Das Arbeitsgericht Würzburg gab dem Arbeitnehmer zunächst Recht und sprach ihm die volle Klagesumme zu. In der Berufungsinstanz beim LAG Nürnberg wurde diese Entscheidung jedoch teilweise abgeändert. Einen Anspruch auf Karenzentschädigung habe der Arbeitnehmer nur noch bis zum Zeitpunkt seiner zweiten E-Mail, danach nicht mehr.  Die Erklärung des Arbeitnehmers in seiner zweiten E-Mail sei als Rücktrittserklärung vom vereinbarten nachvertraglichen Wettbewerbsverbot zu werten.
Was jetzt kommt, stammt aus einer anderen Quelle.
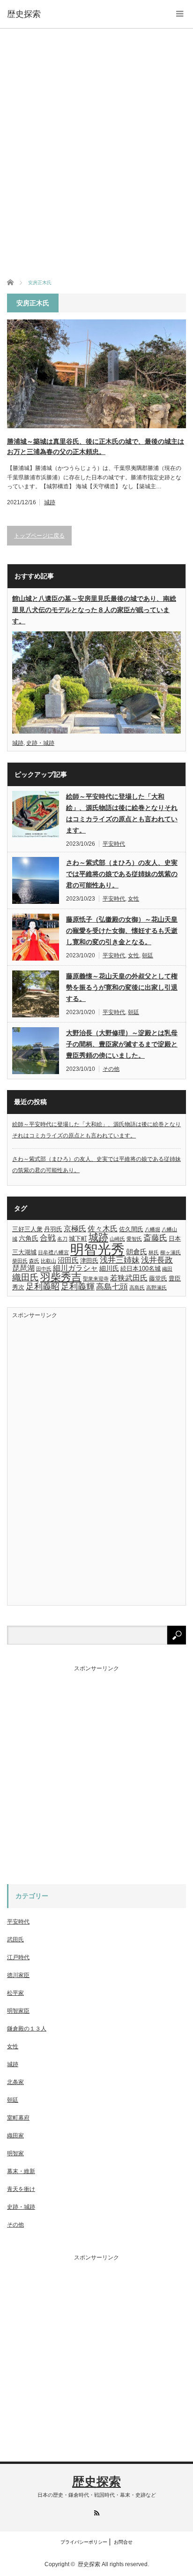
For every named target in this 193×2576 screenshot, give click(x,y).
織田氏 (25, 1277)
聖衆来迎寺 (96, 1278)
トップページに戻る (39, 535)
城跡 (49, 502)
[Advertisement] (96, 153)
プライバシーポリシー (83, 2542)
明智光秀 (97, 1249)
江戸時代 (18, 1957)
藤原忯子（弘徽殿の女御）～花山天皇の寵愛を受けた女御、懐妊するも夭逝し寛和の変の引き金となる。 (122, 931)
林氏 (153, 1252)
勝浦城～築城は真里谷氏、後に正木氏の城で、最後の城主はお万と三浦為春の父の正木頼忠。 (95, 446)
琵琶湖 (23, 1268)
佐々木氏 (103, 1228)
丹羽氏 (53, 1229)
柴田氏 (20, 1261)
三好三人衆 (27, 1229)
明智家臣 (18, 2011)
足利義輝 (78, 1286)
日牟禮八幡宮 (53, 1252)
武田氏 (15, 1939)
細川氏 (109, 1268)
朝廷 (147, 955)
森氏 (34, 1261)
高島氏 (137, 1287)
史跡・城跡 (40, 743)
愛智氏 (134, 1239)
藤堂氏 (158, 1278)
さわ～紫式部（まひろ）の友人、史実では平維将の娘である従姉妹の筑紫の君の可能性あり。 (122, 874)
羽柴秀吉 (61, 1277)
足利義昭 (42, 1286)
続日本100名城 (140, 1268)
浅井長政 (157, 1260)
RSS (97, 2513)
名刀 (62, 1239)
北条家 (15, 2082)
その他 (111, 1069)
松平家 (15, 1993)
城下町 (78, 1238)
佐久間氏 (131, 1229)
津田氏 (89, 1261)
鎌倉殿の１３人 (26, 2028)
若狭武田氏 (129, 1277)
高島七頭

Er habe unmissverständlich geäußert, an diesem Vertrag mit gegenseitigen Rechten (Erhalt Karenzentschädigung) und Pflichten (Wettbewerbsenthaltung) nicht mehr festhalten zu wollen. Für eine reine „Trotzreaktion“ als der sie der reuige Arbeitnehmer später verstanden wissen wollte, sei sie zu eindeutig am Vertrag und den gesetzlichen Vorgaben ausgerichtet gewesen. Da zum Unglück des Arbeitnehmers auch die sonstigen Rücktrittsvoraussetzungen des § 323 BGB vorlagen – der Arbeitgeber hatte die Zahlung der fälligen Karenzentschädigung nach erneuter Fristsetzung unmissverständlich abgelehnt – war das nachvertragliche Wettbewerbsverbot „ex nunc“ aufgehoben. Für die bisherige Wettbewerbsenthaltung konnte der Arbeitnehmer also Karenzentschädigung fordern, für den übrigen Zeitraum des vereinbarten Verbotszeitraums nicht.

Dieser Entscheidung des LAG Nürnberg gab das BAG nun im Ergebnis und – soweit es die bislang nur vorliegende Presseerklärung erkennen lässt – auch in der Begründung recht. Ob der Arbeitnehmer tatsächlich gutgläubig war und nur seinem Ärger Luft machen wollte oder ob er im Prozess seinen rechtstaktischen Fehler als Trotzreaktion verkaufen wollte, bleibt unklar. Der Fall zeigt aber einmal mehr – im Zweifel ist Reden Silber und Schweigen Gold.

Thomas Wahlig

Thomas Wahlig ist spezialisiert auf Unternehmenskäufe und –restrukturierungen, Betriebsübergangsrecht, Tarifrecht, komplexe Gerichtsverfahren sowie auf die Einführung von Arbeitszeitmodellen und Vergütungssystemen.